Маркиз Гаэтано приподнялся на локте, не отрывая глаз от неприятной бабочки, та медленно, но верно перемещалась к свече, хоть бы та не погасла раньше времени, вот будет обидно! Но огонь не гас, наоборот, он словно бы окреп и набрался сил. Бабочка была уже совсем рядом, она отчаянно работала крылышками, на мгновенье даже показалось, что она вырвется, но пламя внезапно метнулось к ней длинным алым языком, схватив ночницу, как жаба хватает комара или муху. Рито с облегчением откинулся на подушки. Ему никогда не приходило в голову отрывать мухам крылья, разорять гнезда или давить лягушек, но бледную бабочку он прикончил с наслаждением...
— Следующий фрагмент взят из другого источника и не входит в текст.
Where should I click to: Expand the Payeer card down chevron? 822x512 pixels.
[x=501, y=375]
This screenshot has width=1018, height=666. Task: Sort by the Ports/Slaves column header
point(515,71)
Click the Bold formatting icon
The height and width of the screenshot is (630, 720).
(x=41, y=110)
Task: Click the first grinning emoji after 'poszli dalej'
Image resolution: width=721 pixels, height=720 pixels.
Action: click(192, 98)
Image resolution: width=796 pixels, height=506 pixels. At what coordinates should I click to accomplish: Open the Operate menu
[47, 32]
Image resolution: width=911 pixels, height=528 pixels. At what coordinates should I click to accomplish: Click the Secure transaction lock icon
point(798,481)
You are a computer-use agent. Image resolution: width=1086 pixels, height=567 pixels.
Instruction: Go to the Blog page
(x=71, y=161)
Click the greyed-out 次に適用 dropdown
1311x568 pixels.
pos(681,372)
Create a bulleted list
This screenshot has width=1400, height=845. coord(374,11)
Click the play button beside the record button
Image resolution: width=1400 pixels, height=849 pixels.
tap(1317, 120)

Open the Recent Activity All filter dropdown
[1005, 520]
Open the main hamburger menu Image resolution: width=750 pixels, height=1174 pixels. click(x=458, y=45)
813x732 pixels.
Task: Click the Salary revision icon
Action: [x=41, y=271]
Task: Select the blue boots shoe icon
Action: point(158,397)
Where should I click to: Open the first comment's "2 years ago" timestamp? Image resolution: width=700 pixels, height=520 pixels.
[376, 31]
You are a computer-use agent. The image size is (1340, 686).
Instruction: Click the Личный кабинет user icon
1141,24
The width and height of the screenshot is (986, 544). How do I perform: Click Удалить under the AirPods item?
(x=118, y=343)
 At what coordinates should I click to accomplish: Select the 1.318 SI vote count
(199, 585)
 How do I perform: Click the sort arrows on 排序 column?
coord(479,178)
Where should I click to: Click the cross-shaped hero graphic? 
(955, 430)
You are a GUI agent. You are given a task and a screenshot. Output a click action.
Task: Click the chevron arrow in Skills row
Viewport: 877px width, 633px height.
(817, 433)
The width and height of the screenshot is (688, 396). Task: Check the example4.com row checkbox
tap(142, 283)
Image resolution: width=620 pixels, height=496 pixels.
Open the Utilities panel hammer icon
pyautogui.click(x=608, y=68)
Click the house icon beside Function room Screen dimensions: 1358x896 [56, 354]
Проклятый, но как же он устал! Хотя чего удивляться, он же прошлую ночь не ложился, да и денек выдался ничего себе. Несколько ор байлы, не считая прогулки с Даро. Та небось тоже спит без задних ног, ну да он ее все равно выдернет на прогулку, сидеть в седле легче, чем танцевать. Малявка хлебнула свободы, и он не позволит упрятать ее в монастырский склеп на радость этой подлой Дафне, сгореть бы ей, как давешней бабочке... Рафаэль усмехнулся от пришедшего в голову дурацкого сравнения. Расходившееся воображение услужливо нарисовало толстую циалианку, старательно работающую белесыми крылышками, и Рито расхохотался в голос. Спать расхотелось окончательно, он вскочил и распахнул тяжелые занавески. Ночь кончалась, тянуло морской свежестью и запахом влажных от росы цветов. Проклятый побери, он не пропустит такое утро и Даро не даст! Он вскочил и торопливо натянул алую рубашку байланте. Санданга кончилось, но радость продолжается!